TEXT PASSAGE »
By Sean Neethling
The South African economy is currently plagued by both cyclical and structural challenges that are negatively impacting market sentiment.
Business confidence is especially low, while elevated inflation, higher interest rates and a weakening currency suggest consumers are likely to come under increased pressure in the current environment.
Government policy uncertainty and South Africa’s unreliable electricity supply are specific structural concerns that investors are also grappling with.
Markets are often not a reflection of the real economy. This is especially true in South Africa, where low levels of savings have limited most of the population from investing in listed assets. While tough economic conditions and political instability present a difficult backdrop for investors, it is important to recognise that markets are inherently forward-looking.
In the long term markets tend to be relatively efficient in pricing assets. In the short term, however, asset pricing can dislocate from underlying fundamentals as the market extrapolates current economic conditions too far into the future.
Shifting expectations for JSE-listed equities
South African equities are priced for especially bad outcomes that have largely been baked into current valuations. It is especially important for investors to be mindful of this at this stage in the economic cycle. The investment thesis for domestic equities does not rely on any of the country’s cyclical or structural challenges being resolved. It simply needs expectations around the extent to which those challenges will impact listed companies to be slightly less bad than what is currently priced in.

STORED RECORDS »
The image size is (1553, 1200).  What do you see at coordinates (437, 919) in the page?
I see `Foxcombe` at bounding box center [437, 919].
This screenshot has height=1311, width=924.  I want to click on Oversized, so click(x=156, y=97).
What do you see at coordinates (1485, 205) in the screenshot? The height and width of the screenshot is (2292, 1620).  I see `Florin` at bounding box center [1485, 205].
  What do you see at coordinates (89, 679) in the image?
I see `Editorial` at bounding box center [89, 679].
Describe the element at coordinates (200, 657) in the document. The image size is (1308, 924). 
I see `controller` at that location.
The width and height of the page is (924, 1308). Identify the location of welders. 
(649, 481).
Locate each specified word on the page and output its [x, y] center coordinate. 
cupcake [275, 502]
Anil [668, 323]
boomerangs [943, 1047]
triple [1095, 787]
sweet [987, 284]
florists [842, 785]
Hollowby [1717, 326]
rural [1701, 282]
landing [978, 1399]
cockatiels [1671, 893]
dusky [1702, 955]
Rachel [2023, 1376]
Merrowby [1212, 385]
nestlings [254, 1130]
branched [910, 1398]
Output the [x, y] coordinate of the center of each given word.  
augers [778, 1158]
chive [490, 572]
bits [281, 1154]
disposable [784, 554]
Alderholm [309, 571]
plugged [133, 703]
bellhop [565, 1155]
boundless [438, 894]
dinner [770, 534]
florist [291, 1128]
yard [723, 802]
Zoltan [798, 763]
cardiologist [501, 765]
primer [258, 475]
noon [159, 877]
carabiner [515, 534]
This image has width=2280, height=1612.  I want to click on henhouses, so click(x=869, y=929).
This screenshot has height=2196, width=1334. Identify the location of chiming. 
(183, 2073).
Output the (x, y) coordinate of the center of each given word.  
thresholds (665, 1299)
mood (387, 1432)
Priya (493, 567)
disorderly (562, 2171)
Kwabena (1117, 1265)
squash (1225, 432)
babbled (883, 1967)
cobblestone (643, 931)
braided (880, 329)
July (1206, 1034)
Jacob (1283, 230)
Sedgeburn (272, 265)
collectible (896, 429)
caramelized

REQUEST A »
According to the South African markets article, which two specific structural concerns are investors grappling with?
REQUEST B »
Carry on writing the South African markets article, picking up right after its final sentence.

EXERCISE RESULT A »
Government policy uncertainty and South Africa's unreliable electricity supply.

EXERCISE RESULT B »
Underlying company fundamentals show that the domestic equity market is relatively well insulated from the especially negative outlook that has been extrapolated for South Africa. There are tangible country-specific risks, but listed companies have built robust business models with well-diversified income streams that are less dependent on the country’s near-term economic prospects than they appear to be.
Rand-based entry point into global companies
Approximately 69% of revenue from Johannesburg Stock Exchange-listed companies is generated outside of South Africa.
For local investors, the JSE provides a rand-based entry point into established multi-national companies with operations diversified by region, country, industry, business segment and currency. These are not South African businesses, but rather global conglomerates that happen to be listed on the domestic stock exchange.
Naspers has accounted for a relatively outsized contribution to the total returns at the FTSE/JSE All Share Index (ALSI) level over the past 10 years, with investors largely viewing the listing as a cheaper entry point into the Chinese technology conglomerate Tencent.
Secondary listings – including Richemont, Anglo American, BHP Group, British American Tobacco and Anheuser Busch InBev – are sizeable index positions that have historically provided so-called rand hedge properties for local investors, given that the majority of their revenue and earnings are generated offshore.
These large-cap secondary listed companies have contributed significantly to the market performance over the past 12 months, where the narrative for allocating capital to SA Inc companies has been especially bleak.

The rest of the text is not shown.